A new report looks at the economics of air pollution. 

110, 150, 520... These chilling statistics are the number of deaths attributable to particulate air pollution for the cities of Southampton, Nottingham and Birmingham in 2010 respectively. Or how about 40,000 - that is the total number of UK deaths per year that are attributable the combined effects of particulate matter (PM2.5) and Nitrogen Oxides (NOx).

This situation sucks, to say the very least. But while there are no dramatic images to stir up action, these deaths are preventable and we know their cause. Road traffic is the worst culprit. Traffic is responsible for 80 per cent of NOx on high pollution roads, with diesel engines contributing the bulk of the problem.

Now a new report by ResPublica has compiled a list of ways that city councils around the UK can help.
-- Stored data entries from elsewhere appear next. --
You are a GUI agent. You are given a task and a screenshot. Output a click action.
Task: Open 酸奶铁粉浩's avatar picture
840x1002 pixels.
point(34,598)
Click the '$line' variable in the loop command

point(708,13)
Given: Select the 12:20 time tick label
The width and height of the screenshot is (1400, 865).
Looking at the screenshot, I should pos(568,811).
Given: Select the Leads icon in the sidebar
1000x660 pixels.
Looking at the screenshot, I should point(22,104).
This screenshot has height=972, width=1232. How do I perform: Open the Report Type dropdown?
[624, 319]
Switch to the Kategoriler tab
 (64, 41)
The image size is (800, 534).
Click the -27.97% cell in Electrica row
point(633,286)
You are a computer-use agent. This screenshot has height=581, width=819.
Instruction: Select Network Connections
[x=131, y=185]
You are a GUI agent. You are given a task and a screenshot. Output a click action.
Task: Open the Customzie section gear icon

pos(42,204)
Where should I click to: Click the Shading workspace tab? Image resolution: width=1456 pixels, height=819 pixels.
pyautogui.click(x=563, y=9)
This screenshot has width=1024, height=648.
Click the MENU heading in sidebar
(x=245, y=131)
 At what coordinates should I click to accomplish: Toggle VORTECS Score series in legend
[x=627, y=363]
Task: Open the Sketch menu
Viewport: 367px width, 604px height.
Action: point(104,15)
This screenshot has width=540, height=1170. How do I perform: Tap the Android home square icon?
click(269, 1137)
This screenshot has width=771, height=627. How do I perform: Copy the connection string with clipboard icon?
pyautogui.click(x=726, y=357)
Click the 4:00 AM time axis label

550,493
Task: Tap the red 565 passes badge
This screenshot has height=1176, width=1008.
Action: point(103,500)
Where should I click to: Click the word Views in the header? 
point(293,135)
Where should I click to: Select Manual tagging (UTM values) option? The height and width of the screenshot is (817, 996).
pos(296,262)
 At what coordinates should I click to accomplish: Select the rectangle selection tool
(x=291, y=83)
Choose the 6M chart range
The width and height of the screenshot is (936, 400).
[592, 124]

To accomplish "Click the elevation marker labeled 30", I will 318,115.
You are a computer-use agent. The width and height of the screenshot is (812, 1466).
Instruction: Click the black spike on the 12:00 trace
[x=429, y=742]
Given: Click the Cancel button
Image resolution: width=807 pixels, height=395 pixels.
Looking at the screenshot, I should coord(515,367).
The report argues that: “The onus is on cities to create plans that can meet the health and economic challenge within a short time-frame, and identify what they need from national government to do so.”

This is a diplomatic way of saying that current government action on the subject does not go far enough – and that cities must help prod them into gear. That includes poking holes in the government’s proposed plans for new “Clean Air Zones”.

Here are just five of the ways the report suggests letting the light in and the pollution out:

1. Clean up the draft Clean Air Zones framework

Last October, the government set out its draft plans for new Clean Air Zones in the UK’s five most polluted cities, Birmingham, Derby, Leeds, Nottingham and Southampton (excluding London - where other plans are afoot). These zones will charge “polluting” vehicles to enter and can be implemented with varying levels of intensity, with three options that include cars and one that does not.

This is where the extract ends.